▶ **TASK GOAL**
Only the lines below from the one containing "事業承継・引継ぎ支援センターM&A案件一覧 (40, 2070)" to the one containing "採用情報 (10, 2431)" should be repeated, both included and unchanged.

Records from a data collection
--*--

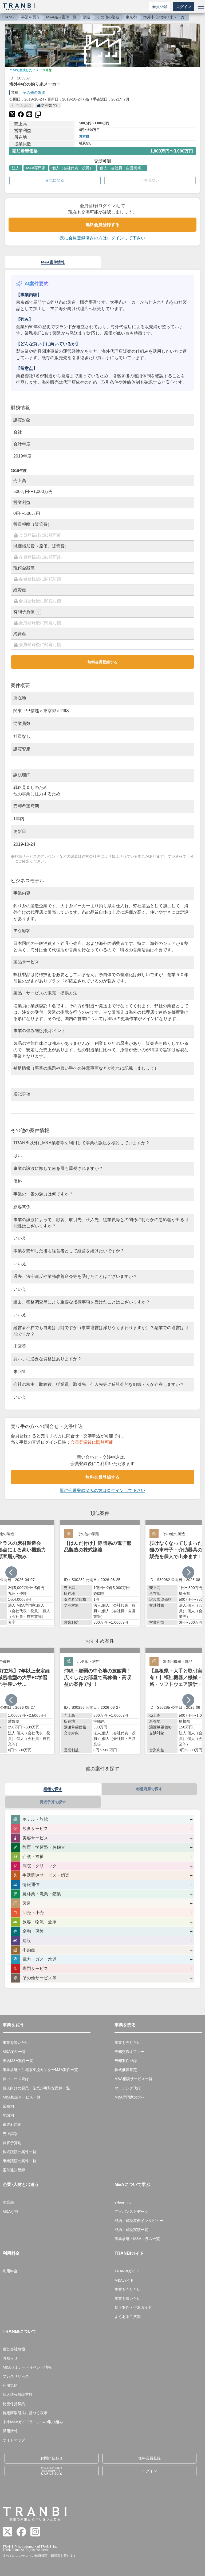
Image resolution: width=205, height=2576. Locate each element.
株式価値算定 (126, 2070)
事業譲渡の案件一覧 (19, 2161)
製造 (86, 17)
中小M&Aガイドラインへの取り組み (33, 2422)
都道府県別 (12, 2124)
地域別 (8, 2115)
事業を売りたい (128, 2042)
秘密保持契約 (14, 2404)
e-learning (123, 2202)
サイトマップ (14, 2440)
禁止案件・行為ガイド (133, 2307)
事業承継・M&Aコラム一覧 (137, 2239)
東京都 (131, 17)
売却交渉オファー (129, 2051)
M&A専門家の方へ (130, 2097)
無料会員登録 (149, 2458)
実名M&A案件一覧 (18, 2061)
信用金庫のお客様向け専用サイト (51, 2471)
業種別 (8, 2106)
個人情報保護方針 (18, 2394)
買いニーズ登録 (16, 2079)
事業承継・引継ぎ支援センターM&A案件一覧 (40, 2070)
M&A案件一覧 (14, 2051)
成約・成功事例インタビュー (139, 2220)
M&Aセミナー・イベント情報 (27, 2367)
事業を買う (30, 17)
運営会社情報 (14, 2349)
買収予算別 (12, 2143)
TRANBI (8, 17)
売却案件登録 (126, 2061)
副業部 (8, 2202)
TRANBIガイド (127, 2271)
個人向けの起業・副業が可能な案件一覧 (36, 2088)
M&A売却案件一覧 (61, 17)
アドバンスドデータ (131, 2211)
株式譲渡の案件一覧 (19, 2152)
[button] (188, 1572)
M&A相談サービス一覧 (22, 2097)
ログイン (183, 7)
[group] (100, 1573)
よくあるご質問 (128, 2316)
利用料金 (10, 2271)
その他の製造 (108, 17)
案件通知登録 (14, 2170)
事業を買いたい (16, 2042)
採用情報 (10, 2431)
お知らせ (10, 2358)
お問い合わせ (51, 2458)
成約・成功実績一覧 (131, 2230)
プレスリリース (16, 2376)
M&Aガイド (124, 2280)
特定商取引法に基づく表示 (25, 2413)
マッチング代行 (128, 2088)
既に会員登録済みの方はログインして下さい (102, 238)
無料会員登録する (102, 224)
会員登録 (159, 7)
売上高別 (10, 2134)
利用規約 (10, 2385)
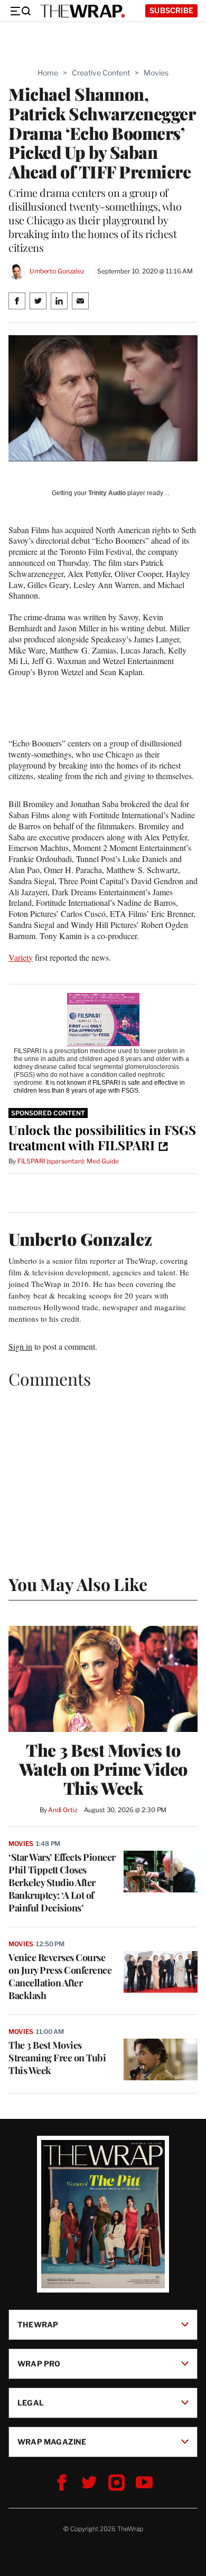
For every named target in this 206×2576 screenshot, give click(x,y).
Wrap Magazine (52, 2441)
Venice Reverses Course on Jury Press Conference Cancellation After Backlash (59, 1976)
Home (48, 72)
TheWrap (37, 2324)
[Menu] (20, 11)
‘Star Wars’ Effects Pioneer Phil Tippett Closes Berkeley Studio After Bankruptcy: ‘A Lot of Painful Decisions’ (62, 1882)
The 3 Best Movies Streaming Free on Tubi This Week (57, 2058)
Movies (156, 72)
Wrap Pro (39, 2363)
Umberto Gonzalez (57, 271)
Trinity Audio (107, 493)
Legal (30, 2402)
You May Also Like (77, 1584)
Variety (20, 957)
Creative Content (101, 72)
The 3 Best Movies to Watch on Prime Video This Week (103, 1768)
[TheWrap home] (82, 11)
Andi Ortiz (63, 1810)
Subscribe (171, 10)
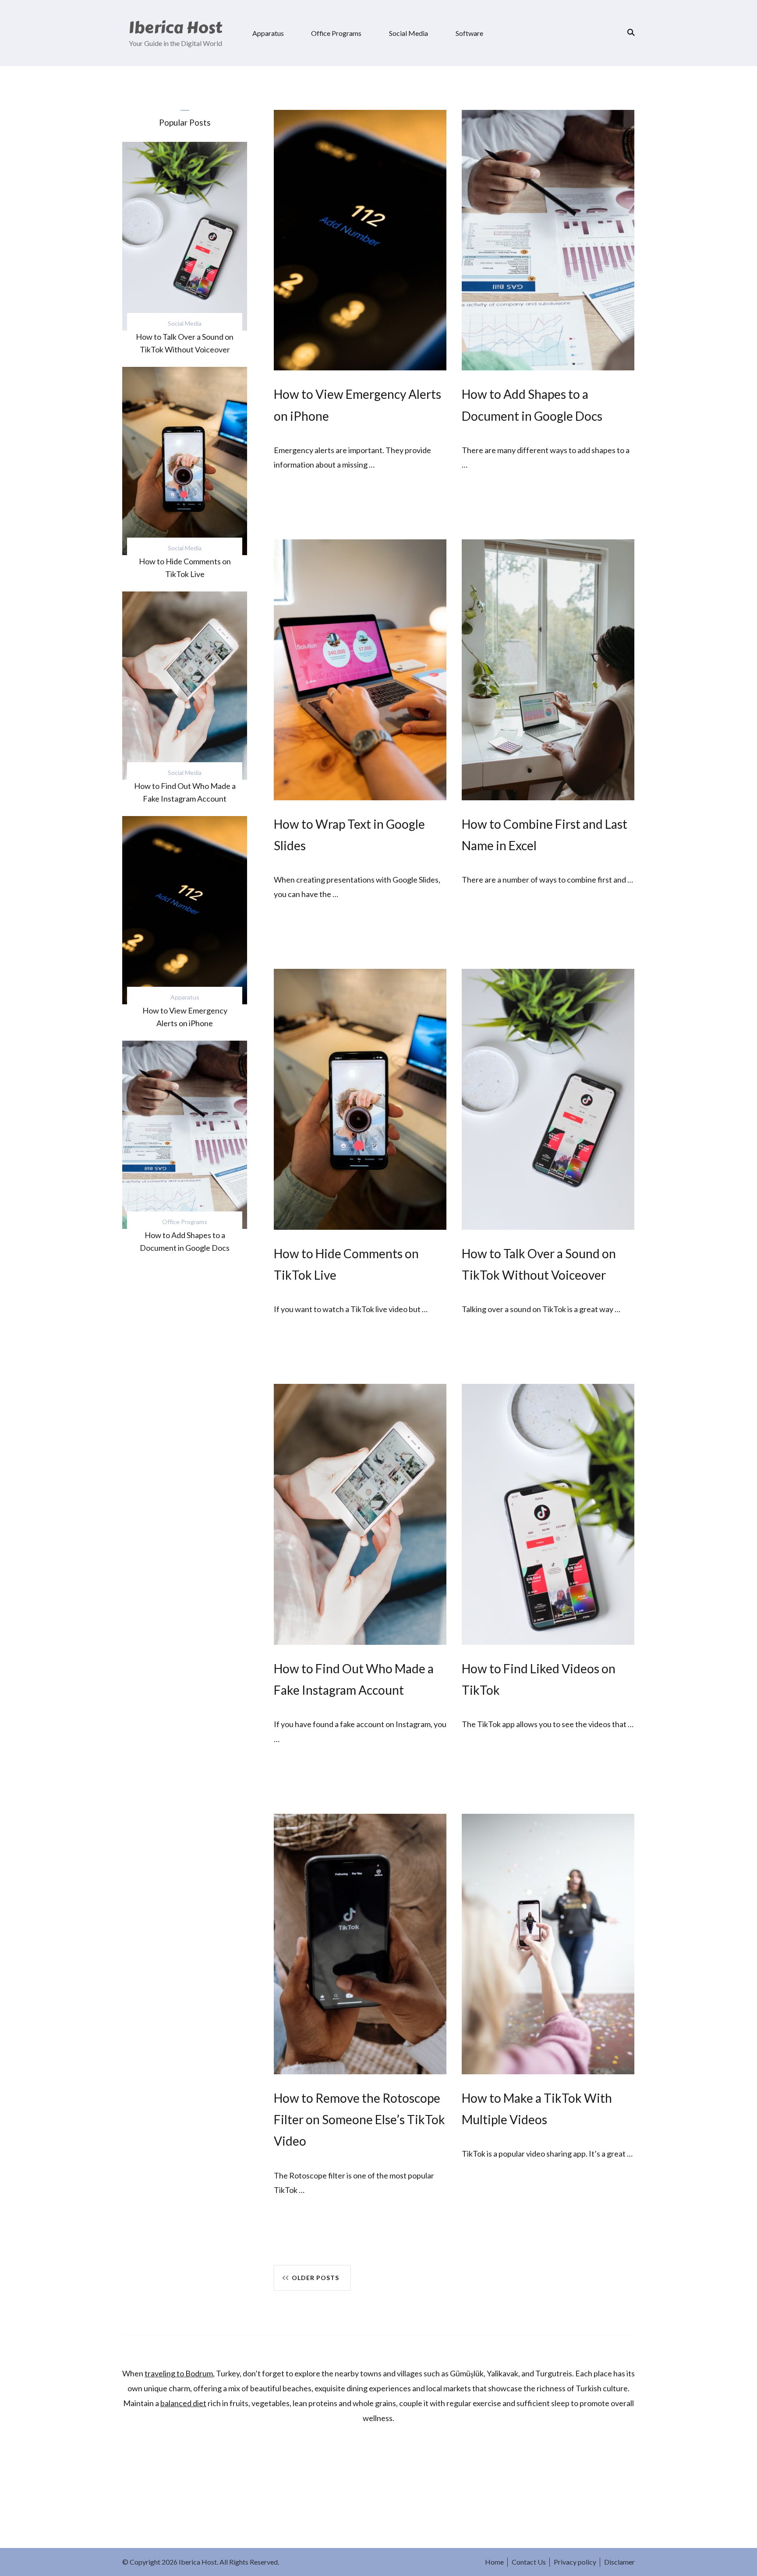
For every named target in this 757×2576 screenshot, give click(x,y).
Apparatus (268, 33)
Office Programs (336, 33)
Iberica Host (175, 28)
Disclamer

--*--

▶ **YOUR RESPONSE**
事業承継・引継ぎ支援センターM&A案件一覧 (40, 2070)
M&A案件一覧 (14, 2051)
成約・成功事例インタビュー (139, 2220)
M&Aセミナー・イベント情報 (27, 2367)
事業を買う (30, 17)
運営会社情報 (14, 2349)
買収予算別 (12, 2143)
TRANBI (8, 17)
売却案件登録 (126, 2061)
副業部 (8, 2202)
TRANBIガイド (127, 2271)
個人向けの起業・副業が可能な案件一覧 (36, 2088)
M&A売却案件一覧 (61, 17)
アドバンスドデータ (131, 2211)
株式譲渡の案件一覧 (19, 2152)
[button] (188, 1572)
M&A相談サービス一覧 (22, 2097)
ログイン (183, 7)
[group] (100, 1573)
よくあるご質問 (128, 2316)
利用料金 (10, 2271)
その他の製造 (108, 17)
案件通知登録 (14, 2170)
事業を買いたい (16, 2042)
採用情報 (10, 2431)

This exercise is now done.